“Let’s just cover that in the contract” is a phrase which I hear a lot. There’s a common misconception that so long as an issue is written down in the relevant agreement, things will be fine. Unfortunately – that’s not a sensible commercial or risk management approach to take.
“Liars make the best promises.” Pierce Brown, Golden Son (2015)
Contracts are packed full of promises – we even give some of those promises special names, like ‘warranties’ or ‘indemnities’. In this article, I want to consider the main problems with three common types of promises, and recommend how to tackle them.
Warranties are (mainly) promises about facts. When you’re buying a business, you might want a promise that the seller owns the key trademarks, or that the financial statements are true (and prepared in a way which follows accounting standards). It’s sensible to ask for these promises – but it’s a mistake to stop there. Ask for the warranty, but test and verify (or disprove) the underlying facts. Sometimes you can check these facts yourself – anyone can do a Australian trademark search (for free), for example – and sometimes you will need assistance to investigate and form a view. The warranties are important – but you should never just accept them all at face value. In fact, if you investigate and discover that a few of the warranties which have been given are wrong – then that can be a big red flag which may discourage you from going ahead with the transaction.
Indemnities set out rules for carving up risk. I often see people – including experienced professionals who should know better – acting as though indemnities are magical, and can make a deal risk-free (spoiler: they can’t). A typical indemnity might see a party agreeing that they bear responsibility for claims in relation to a particular issue, and that sort of promise can be very helpful when there is a known risk of a claim. Indemnities are mainly about trying to guess what horrible events might happen in the future, do some planning for those things, and agree who should pay for them if they occur. The problems with indemnities start to arise when the recipient of the indemnity thinks that it ‘solves’ the claim risk and ‘protects’ them against potential claims – that’s just not true. An indemnity is only a contractual arrangement between the parties to the contract – it doesn’t affect the rights of third parties to bring claims, and it’s only as useful as the capacity to pay of the person providing the indemnity.
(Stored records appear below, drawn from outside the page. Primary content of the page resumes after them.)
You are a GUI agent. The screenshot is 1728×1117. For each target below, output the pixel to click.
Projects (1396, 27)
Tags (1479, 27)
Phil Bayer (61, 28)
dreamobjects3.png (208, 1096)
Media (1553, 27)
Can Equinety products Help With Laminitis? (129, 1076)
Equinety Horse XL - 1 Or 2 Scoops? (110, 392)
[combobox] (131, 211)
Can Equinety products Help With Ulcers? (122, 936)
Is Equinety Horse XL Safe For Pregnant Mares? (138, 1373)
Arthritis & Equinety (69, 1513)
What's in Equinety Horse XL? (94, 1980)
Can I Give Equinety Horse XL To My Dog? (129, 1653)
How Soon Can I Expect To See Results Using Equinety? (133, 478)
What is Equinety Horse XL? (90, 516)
3. Promises about future performance
When selling a company, the seller might agree to accept most of the payment upfront, but agree to deferred payment for a portion of the price. The crucial question to ask in this situation is: “How will the seller actually go about collecting the deferred amounts (or get compensation), if the buyer won’t (or can’t) pay?” Promises of future performance can be fairly empty, unless they’re enforceable and there is some form of security for the promise. That security might be something specific like a charge over the shares sold, or something more general like a parent company guarantee.
“We promise according to our hopes, and perform according to our fears.” Francois de La Rochefoucauld (17th century)
How, then, should you approach promises about important topics? When tackling any negotiation – don’t just accept promises at face value. You must also think about:
- how to assess the facts;
- how to investigate;
- whether you can cover risks in other ways (such as insurance);
- what steps you will (or won’t) be able to take to enforce promises; and
- your counterparty’s capacity to pay.